Collected data:
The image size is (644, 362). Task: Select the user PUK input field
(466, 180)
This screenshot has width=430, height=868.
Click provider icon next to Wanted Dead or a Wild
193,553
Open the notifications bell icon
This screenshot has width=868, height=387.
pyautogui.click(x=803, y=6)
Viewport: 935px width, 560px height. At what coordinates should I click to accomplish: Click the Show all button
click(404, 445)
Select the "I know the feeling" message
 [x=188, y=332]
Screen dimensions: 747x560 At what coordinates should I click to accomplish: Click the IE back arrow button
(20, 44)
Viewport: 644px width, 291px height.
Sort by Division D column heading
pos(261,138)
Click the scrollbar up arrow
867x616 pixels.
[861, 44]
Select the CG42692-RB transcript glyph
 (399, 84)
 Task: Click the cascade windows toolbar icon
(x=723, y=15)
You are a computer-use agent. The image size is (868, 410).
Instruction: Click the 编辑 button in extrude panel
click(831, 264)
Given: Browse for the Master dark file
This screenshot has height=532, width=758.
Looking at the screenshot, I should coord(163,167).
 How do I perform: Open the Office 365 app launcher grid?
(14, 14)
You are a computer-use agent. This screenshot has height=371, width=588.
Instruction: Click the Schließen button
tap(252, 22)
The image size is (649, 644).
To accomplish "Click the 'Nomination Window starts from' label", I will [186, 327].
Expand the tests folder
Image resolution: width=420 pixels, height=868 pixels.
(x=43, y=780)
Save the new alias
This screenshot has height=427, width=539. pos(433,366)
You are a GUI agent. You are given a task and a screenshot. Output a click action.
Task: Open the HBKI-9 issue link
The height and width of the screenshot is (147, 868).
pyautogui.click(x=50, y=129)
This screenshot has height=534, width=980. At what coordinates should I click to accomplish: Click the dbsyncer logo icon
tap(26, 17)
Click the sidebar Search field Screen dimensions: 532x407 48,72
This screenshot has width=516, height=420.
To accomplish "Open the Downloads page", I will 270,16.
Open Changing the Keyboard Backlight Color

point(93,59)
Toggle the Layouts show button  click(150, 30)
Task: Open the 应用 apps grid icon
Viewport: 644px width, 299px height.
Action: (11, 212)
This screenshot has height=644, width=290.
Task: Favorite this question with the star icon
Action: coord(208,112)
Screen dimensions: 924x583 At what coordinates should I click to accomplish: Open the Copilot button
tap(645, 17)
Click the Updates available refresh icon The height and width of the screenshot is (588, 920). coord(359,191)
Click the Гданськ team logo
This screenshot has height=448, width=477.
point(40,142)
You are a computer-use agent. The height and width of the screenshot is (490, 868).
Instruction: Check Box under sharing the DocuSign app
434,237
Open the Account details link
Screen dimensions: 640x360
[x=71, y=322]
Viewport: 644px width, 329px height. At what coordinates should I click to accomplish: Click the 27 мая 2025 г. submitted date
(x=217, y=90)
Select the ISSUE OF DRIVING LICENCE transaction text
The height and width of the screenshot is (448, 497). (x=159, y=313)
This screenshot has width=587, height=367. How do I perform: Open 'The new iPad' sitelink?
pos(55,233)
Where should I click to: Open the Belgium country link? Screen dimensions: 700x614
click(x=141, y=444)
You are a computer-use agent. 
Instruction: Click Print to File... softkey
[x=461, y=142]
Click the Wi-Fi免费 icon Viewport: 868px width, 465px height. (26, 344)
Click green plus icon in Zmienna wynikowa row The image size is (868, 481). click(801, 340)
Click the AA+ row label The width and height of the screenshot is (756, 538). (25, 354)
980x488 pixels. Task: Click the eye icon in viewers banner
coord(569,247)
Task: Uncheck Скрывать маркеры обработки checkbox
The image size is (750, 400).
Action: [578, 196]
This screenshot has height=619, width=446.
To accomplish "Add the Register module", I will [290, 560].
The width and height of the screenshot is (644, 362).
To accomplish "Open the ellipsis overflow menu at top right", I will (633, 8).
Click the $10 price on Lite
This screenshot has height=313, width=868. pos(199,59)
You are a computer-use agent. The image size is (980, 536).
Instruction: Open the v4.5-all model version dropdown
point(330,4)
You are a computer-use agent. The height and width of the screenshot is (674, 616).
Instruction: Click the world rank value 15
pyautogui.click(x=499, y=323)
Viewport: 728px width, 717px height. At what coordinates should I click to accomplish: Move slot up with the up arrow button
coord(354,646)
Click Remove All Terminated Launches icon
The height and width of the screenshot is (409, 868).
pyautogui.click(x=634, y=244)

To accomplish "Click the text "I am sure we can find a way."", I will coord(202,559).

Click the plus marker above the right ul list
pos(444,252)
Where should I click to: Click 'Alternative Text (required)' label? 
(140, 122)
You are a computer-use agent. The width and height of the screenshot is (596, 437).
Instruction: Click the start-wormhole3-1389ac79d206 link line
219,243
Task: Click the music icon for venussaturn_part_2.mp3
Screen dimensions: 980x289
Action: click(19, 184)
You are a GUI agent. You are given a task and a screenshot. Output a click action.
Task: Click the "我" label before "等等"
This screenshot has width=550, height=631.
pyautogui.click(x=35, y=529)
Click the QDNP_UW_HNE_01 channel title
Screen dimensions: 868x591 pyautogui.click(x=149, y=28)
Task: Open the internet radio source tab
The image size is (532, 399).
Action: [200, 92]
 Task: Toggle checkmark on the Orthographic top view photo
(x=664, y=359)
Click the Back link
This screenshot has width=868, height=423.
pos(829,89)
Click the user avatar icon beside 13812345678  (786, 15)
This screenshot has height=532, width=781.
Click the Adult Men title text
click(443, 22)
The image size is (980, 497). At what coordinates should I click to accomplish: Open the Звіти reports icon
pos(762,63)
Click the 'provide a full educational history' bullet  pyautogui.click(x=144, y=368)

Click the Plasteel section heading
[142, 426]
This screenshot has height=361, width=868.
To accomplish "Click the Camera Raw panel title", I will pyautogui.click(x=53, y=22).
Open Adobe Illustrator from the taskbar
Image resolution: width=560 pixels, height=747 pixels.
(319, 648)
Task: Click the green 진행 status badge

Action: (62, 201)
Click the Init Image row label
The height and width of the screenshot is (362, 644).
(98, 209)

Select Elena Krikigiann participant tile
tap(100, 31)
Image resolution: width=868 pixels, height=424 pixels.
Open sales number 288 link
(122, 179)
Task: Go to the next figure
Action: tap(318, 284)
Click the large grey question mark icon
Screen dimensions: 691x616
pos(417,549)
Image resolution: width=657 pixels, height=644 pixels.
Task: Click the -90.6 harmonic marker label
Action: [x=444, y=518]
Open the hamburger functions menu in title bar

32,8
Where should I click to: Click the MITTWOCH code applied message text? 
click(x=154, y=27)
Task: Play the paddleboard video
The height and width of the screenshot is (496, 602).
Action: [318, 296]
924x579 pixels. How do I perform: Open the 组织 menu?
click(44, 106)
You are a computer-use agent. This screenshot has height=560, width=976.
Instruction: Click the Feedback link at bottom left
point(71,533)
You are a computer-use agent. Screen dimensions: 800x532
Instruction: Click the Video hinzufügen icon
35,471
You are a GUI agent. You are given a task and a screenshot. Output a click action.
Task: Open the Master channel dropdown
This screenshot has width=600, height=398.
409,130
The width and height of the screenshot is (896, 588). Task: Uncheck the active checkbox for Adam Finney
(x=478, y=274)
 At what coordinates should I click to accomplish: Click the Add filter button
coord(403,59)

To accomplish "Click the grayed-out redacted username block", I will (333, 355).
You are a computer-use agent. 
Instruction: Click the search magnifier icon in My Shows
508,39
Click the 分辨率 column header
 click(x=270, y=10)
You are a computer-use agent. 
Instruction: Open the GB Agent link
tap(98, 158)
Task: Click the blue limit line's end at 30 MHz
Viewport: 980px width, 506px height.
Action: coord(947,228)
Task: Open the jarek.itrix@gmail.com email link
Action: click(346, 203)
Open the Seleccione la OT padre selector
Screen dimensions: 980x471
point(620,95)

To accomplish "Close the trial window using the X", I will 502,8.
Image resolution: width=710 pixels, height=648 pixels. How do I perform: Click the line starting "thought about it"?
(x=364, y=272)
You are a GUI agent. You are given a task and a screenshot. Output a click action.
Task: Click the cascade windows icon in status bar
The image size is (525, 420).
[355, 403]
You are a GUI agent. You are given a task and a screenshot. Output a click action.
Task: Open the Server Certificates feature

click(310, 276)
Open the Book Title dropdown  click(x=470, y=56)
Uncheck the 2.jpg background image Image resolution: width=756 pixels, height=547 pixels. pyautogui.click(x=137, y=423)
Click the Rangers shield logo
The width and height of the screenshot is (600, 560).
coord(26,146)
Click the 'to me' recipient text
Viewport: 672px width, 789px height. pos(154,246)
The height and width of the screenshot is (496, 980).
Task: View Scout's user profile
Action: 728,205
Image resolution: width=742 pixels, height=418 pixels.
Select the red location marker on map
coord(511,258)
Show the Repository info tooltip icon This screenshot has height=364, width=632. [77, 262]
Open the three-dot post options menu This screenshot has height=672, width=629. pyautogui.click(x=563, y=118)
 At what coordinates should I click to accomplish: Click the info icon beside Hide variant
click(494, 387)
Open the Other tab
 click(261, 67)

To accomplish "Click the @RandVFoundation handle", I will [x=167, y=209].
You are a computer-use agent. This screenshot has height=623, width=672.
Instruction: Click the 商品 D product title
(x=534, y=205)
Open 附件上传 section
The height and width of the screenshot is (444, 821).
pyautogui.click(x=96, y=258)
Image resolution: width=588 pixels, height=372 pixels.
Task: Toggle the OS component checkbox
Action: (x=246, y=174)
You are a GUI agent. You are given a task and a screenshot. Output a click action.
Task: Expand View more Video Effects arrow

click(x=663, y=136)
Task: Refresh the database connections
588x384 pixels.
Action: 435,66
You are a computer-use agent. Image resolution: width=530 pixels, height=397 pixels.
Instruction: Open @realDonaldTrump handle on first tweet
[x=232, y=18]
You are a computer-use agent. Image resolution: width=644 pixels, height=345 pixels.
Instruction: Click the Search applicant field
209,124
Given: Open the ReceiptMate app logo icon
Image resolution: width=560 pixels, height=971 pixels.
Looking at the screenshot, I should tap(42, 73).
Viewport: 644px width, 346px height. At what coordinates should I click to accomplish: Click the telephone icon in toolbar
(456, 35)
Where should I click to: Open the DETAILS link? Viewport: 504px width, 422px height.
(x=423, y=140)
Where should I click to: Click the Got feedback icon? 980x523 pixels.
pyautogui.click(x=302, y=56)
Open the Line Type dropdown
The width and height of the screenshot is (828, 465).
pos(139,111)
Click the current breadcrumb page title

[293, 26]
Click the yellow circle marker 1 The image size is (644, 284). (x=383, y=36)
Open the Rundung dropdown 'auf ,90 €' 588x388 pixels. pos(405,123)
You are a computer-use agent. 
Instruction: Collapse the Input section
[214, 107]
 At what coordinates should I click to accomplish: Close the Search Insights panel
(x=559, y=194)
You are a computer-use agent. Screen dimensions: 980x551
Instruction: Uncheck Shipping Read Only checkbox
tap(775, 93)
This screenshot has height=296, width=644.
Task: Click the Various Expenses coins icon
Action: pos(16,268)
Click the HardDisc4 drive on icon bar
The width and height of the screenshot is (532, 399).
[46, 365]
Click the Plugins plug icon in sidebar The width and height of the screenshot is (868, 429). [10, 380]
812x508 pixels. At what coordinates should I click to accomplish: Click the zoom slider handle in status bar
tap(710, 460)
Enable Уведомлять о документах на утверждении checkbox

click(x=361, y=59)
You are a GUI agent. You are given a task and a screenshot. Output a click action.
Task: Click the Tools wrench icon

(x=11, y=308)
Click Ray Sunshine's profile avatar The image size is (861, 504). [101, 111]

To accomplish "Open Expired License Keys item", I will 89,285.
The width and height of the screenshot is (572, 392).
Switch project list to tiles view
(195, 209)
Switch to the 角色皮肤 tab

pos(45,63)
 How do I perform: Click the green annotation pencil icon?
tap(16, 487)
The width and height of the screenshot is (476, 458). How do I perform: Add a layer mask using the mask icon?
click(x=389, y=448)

TASK INSTRUCTIONS:
With the line that has "is (674, 616)." as the first and the line that has "This screenshot has height=361, width=868." as the last, repeat exactly that run of lines above and no more.

THE ANSWER:
You are a computer-use agent. The height and width of the screenshot is (674, 616).
Instruction: Click the world rank value 15
pyautogui.click(x=499, y=323)
Viewport: 728px width, 717px height. At what coordinates should I click to accomplish: Move slot up with the up arrow button
coord(354,646)
Click Remove All Terminated Launches icon
The height and width of the screenshot is (409, 868).
pyautogui.click(x=634, y=244)

To accomplish "Click the text "I am sure we can find a way."", I will coord(202,559).

Click the plus marker above the right ul list
pos(444,252)
Where should I click to: Click 'Alternative Text (required)' label? 
(140, 122)
You are a computer-use agent. The width and height of the screenshot is (596, 437).
Instruction: Click the start-wormhole3-1389ac79d206 link line
219,243
Task: Click the music icon for venussaturn_part_2.mp3
Screen dimensions: 980x289
Action: click(19, 184)
You are a GUI agent. You are given a task and a screenshot. Output a click action.
Task: Click the "我" label before "等等"
This screenshot has width=550, height=631.
pyautogui.click(x=35, y=529)
Click the QDNP_UW_HNE_01 channel title
Screen dimensions: 868x591 pyautogui.click(x=149, y=28)
Task: Open the internet radio source tab
The image size is (532, 399).
Action: [200, 92]
 Task: Toggle checkmark on the Orthographic top view photo
(x=664, y=359)
Click the Back link
This screenshot has width=868, height=423.
pos(829,89)
Click the user avatar icon beside 13812345678  (786, 15)
This screenshot has height=532, width=781.
Click the Adult Men title text
click(443, 22)
The image size is (980, 497). At what coordinates should I click to accomplish: Open the Звіти reports icon
pos(762,63)
Click the 'provide a full educational history' bullet  pyautogui.click(x=144, y=368)

Click the Plasteel section heading
[142, 426]
This screenshot has height=361, width=868.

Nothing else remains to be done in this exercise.